Answer these questions from the passage on Indian investment in Russia.
(a) In 2017, what kind of unit did KGK Group set up, and in which city?
(b) As of October 2023, what was the estimated value of India's investments in Russia?
(c) Under what sector does Table 1 list Bajaj Auto?

(Text under study Opens)

Indian firm JV Gokal set up a US$40-million joint venture with Universal Food Technologies, Russia, to process, package, and supply tea.[16] In 2016, Sun group led JV along with Russian sovereign investment fund, China National Gold Group, and a few South African firms invested US$500 million in the development of Klyuchevskoy gold deposit in Siberia, Further, in 2017, jewellery firm KGK Group invested 2.8 billion rubles (approx.. US$29 million) to set up a diamond-cutting unit in Vladivostok.

As of October 2023, India’s investments in Russia were estimated to be US$16 billion, up from  US$6.5 billion in 2011 (see Table 1 for a list of Indian firms in Russia).[17]

Table 1: Indian Private Firms in Russia (1992-present)

COMPANY      SECTOR
Dr Reddy Laboratory Pharmaceuticals
Future Group  Retail
Sun Pharma Pharmaceuticals
Glenmark pharmaceutical Pharmaceuticals
Jodas Expoim Pharmaceuticals
Deep Engineering Industries Engineering Services
Tata Consumer products  Tea,
Wockhardt Pharmaceuticals
Emami Pharmaceuticals
Aditya Birla  Agribusiness
Allied Blenders and Distillers Alcohol and Tobacco
Bajaj Auto Automotive
Airtel Telecommunications
Carborundum Universal Engineering
Cipla Pharmaceuticals
CK Birla Group Defence, Industrial Equipment
Dabur India Consumer Goods and Clothing
Divis labs Pharmaceuticals
Gatik Ship Management Marine Transportation and Energy (Oil and Gas)
HCL Information Technology
HDFC Finance
Hindalco Metals and Mining
Mittal Energy Energy
Indian Institute of Spices Research Agriculture
IndusInd Bank Finance and Payments
JSW Steel Metals and Mining
L&T Construction and Architecture
Naraya (Rosneft 49%) Energy (Oil and Gas)
Pidilite Chemicals
Reliance Energy (Oil and Gas)

(Text under study Closes)
(Supplied information Opens)

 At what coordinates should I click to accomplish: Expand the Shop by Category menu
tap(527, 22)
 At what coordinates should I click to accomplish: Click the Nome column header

(Supplied information Closes)

Answer area
(a) A diamond-cutting unit in Vladivostok.
(b) US$16 billion.
(c) Automotive.